United States District Court, Fifth Circuit

January 24, 2014

ALI ABDULLAL MAYBERRY, Petitioner,
v.
WILLIAM STEPHENS, Director, Texas Department of Criminal Justice, Correctional Institutions Division, Respondent.

ORDER ACCEPTING THE UNITED STATES MAGISTRATE JUDGE'S REPORT AND RECOMMENDATION

XAVIER RODRIGUEZ, District Judge.

On this date, the Court reviewed the United States Magistrate Judge's Memorandum and Recommendation and Petitioner's response thereto. Doc. No. 2 & Doc. No. 4. After careful consideration, the Court adopts the Magistrate Judge's recommendation and DISMISSES the case.

BACKGROUND

Petitioner Ali Mayberry pled nolo contendere in the 144th Judicial District Court of Bexar County, Texas, to charges of evading arrest, possession of a firearm by a convicted felon, and aggravated robbery. On June 18, 2013, he was sentenced to two years of confinement. On September 9, 2013, Mr. Mayberry filed this petition for a writ of habeas corpus under 28 U.S.C. § 2254. Doc. No. 1. In his petition, Mr. Mayberry alleges that: (1) he was denied an arraignment, a preliminary hearing, and a speedy trial, (2) his pretrial motions seeking a speedy trial were denied, (3) the evidence was insufficient; and (4) his due process rights were violated by the state's failure to provide a preliminary hearing or a speedy trial. Id. On October 10, 2013, Magistrate Judge Primomo issued his report and recommendation that the case be dismissed for failure to exhaust all state remedies. Doc. No. 2. Mr. Mayberry timely filed objections. Doc. No. 4.

STANDARD OF REVIEW

In the event a party objects to a Report or Recommendation by a Magistrate Judge, the District Court is required to conduct a de novo review. 28 U.S.C. §636(b)(1). Such a review means that the Court will examine the entire record and will make an independent assessment of the law. The Court need not, however, conduct a de novo review when the objections are frivolous, conclusive, or general in nature. Battle v. United States Parole Commission, 834 F.2d 419, 421 (5th Cir. 1987). Petitioner has filed written objections to the Magistrate Judge's Report. Docket No. 6. Accordingly, the Court will conduct a de novo review.

DISCUSSION

It is settled that a prisoner seeking federal habeas review must exhaust all available state court remedies. Woodford v. Ngo, 548 U.S. 81, 92 (2006): Deters v. Collins, 985 F.2d 789, 795 (5th Cir. 1993) (outlining history and logic of exhaustion requirement). To exhaust a claim, a petitioner must present the substance of his or her habeas claim to the highest state court. Woodfox v. Cain, 609 F.3d 774, 790 (5th Cir. 2010). In Texas, a petitioner can satisfy the exhaustion requirement either through direct appeal or through the state habeas process outlined in Article 11.07 of the Texas Code of Criminal Procedure. Mr. Mayberry has filed numerous proceedings challenging his conviction. As a result, the Court's inquiry is focused on whether any of these satisfy the exhaustion requirement.
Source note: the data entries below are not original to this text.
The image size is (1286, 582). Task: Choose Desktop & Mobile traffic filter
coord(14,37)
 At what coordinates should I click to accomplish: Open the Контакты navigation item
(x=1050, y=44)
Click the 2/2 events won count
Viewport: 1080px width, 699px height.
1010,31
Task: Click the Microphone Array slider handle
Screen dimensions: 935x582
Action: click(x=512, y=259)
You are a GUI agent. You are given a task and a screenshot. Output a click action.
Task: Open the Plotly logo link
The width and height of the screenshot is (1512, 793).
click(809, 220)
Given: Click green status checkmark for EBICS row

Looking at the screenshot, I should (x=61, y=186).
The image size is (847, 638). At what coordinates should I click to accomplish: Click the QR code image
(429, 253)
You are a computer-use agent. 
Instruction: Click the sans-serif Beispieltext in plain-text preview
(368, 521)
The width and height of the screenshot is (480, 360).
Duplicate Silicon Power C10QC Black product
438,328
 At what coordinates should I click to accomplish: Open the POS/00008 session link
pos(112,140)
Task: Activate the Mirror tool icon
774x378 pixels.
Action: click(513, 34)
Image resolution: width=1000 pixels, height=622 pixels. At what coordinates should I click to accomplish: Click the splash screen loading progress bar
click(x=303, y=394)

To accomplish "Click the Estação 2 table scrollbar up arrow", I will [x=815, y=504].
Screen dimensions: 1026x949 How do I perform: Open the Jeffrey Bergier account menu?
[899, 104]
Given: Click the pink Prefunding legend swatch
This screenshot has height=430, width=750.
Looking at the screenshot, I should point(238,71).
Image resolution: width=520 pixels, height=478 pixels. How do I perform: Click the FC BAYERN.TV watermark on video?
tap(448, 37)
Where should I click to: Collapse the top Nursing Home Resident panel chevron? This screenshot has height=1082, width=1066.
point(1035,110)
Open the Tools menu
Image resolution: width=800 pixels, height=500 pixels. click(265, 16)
Mr. Mayberry has filed two state habeas petitions. On June 26, 2013, Mr. Mayberry filed a petition for a writ of habeas corpus in the Fourth Court of Appeals. Cause No. 04-13-00411-CR. The court dismissed the petition for lack of jurisdiction. On June 27, 2103, Mr. Mayberry filed another habeas petition, this time in the Texas Court of Criminal Appeals. Cause No. WR-75, 470-08. On July 31, 2013, the court denied this petition because Mr. Mayberry had not first filed it with the court in which the challenged conviction was obtained as required by Article 11.07 § 3(b) of the Texas Code of Criminal Procedure. Since neither habeas petition was properly filed under the governing procedural rules, neither satisfies Petitioner's statutory requirement to exhaust state remedies. Collins, 985 F.2d at 795 (citing Carter v. Estelle, 677 F.2d 427, 443 (5th Cir. 1982)) (exhaustion requirement only satisfied if petitioner presents claims in procedurally proper manner).

Mr. Mayberry has also filed numerous applications for writs of mandamus. On August 9, 2012, Mr. Mayberry filed an application for a writ of mandamus pro se in the Fourth Court of Appeals. On August 22, 2012, this application was rejected because the Court found that Mr. Mayberry was represented by counsel and was not entitled to "hybrid" representation. On December 12, 2012, Mr. Mayberry filed another application for a writ of mandamus in the Fourth Court of Appeals. In this application, Mr. Mayberry complained that the trial court had not timely granted his request to represent himself. On December 21, 2012, the application was denied on the grounds that the trial court had not waited for an unreasonably long time before ruling on Petitioner's motion.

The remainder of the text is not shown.